That's right, ladies and gentlemen, I am taking my weight loss ambitions public in a pathetic attempt to shame myself into pursuing my goals. While thoroughly motivated every time I glimpse my flabby belly and chunky butt in the mirror, I lose all will when presented with a choice between ice cream and anything remotely healthy. Cheeseburgers win my affections over Smart Choice frozen dinners and I can't seem to cut my ties with Coca-Cola. Damn you, delicious caffeinated beverage!

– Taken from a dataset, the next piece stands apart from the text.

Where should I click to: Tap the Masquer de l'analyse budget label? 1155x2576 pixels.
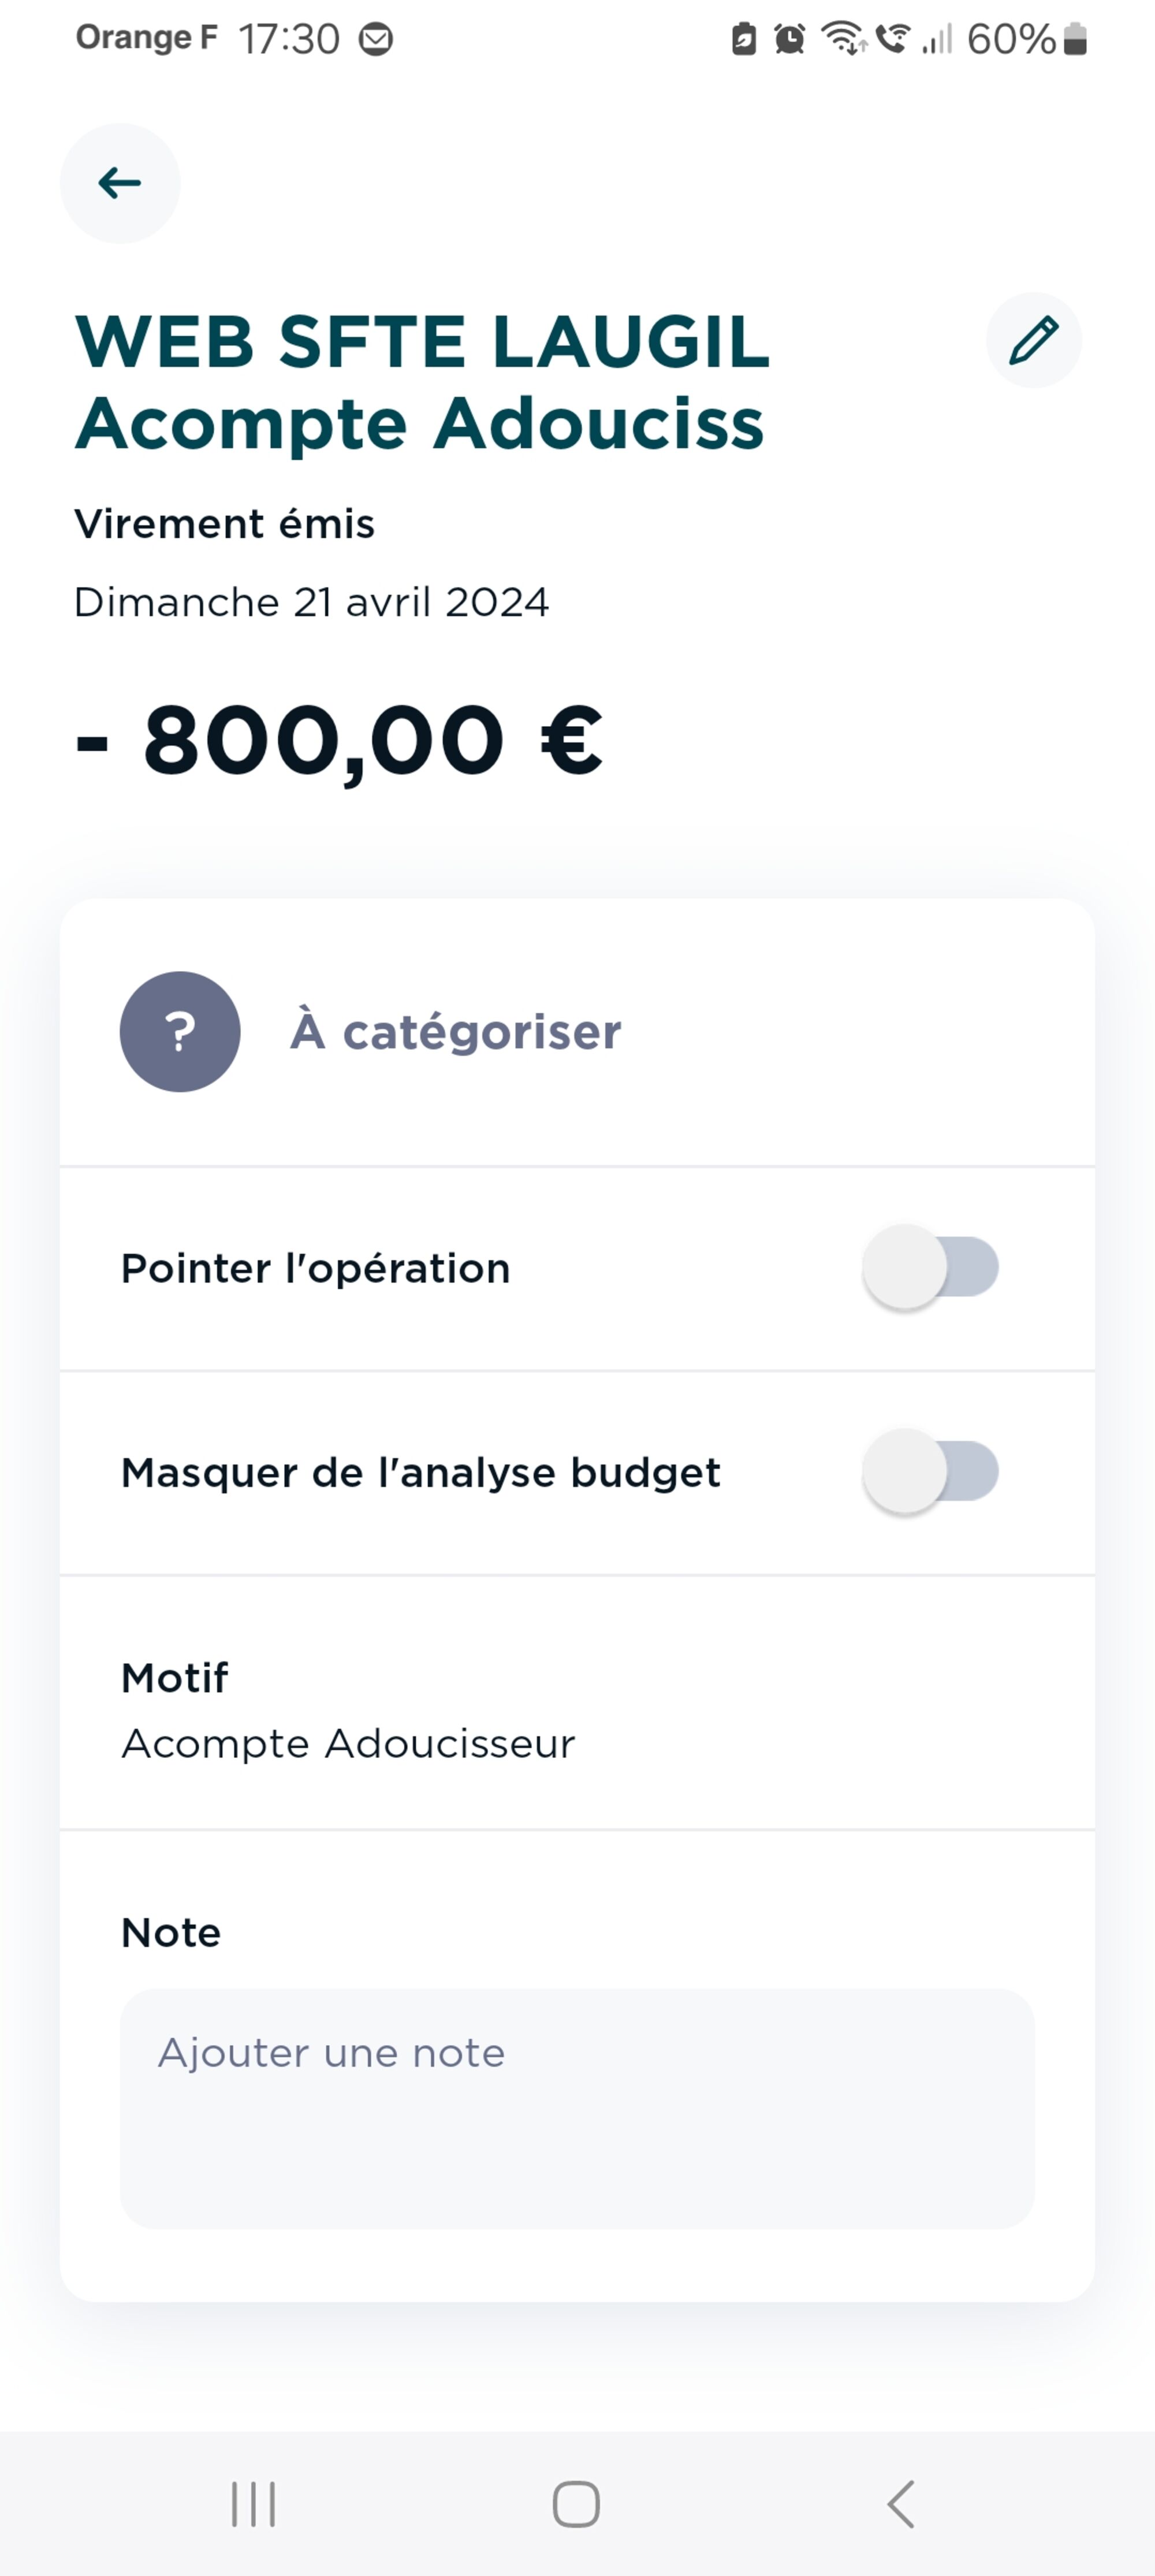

Alas, my personal humiliation each time my personal trainer confronts me with my .5 lb weight loss (which, incidentally took me 2 weeks to accomplish) is insufficient. That is why I have started a contest with 3 of the 4 most important men in my life for various prizes and, more importantly, bragging rights. Because there's nothing more fun than winning and then holding that over someone else's head! Collin, Dylan, and Bryce have underestimated my determination and it will be the end of them. Mwah-ha-ha-ha!!!
Okay, reeling in the psychotic a little bit, I will explain the terms and conditions. The first deal started with Collin, my best friend, for us to both get in shape. He has helped me tremendously to put together a meal plan that I can actually stick with. Since Collin used to be my gym buddy back in the PHO, it made sense we would continue our weight-loss partnership. As a friendly wager, we bet that whoever lost the most BMI % by the January 1st would be declared winner. Prize TBD, but it will most likely include dinner and a movie of some sort courtesy of the loser.
However, Collin lives a state away, so I needed someone local to ensure I stick to my meal plan and weight loss goals. That's when I turned to my husband, Bryce. Bryce, though I lvoe him dearly, has put on a few post-wedding LB's as well, so I figured we could enter in a similar motivational agreement. Hence, it was decided that the person to lose the most weight by December 1st would be declared the winner. Again, prize TBD. Although, the prize in this instance doesn't matter as much because my $ is his $ and vice versa. And the real prize will be my husband looking smoking hot!!
This brings us to my final weight loss challenger, Dylan. My "work husband." I mentioned I was going to the gym and he said he was on his way there today, too. Then he presented a little bet that he could reach his weight loss goal faster than me. Since I don't take no shit from no one, I'z gots to show hisself up, yo! (That's my smack talk-needs a little work). We both want to lose about 20 pounds, so the first to hit their goal is declared winner. Since I reside in Vegas and Dylan was relocated to SoCal, we decided the most appropriate prize is dinner in Phoenix (as we both have ties there, we can meet halfway).
The 4th man in my life (though 1st in ranking) would be my brother, Daniel. There is no way in H-E-Double hockey sticks I am betting with him because he trained to be a Marine, is fit as a fiddle, and his job requires him to run around in inclement weather for 9 hour shifts. If I lived in the same state, I would hire him to coach me.
So, there we have it. My bid to the masses to shame me into a fit lifestyle has begun.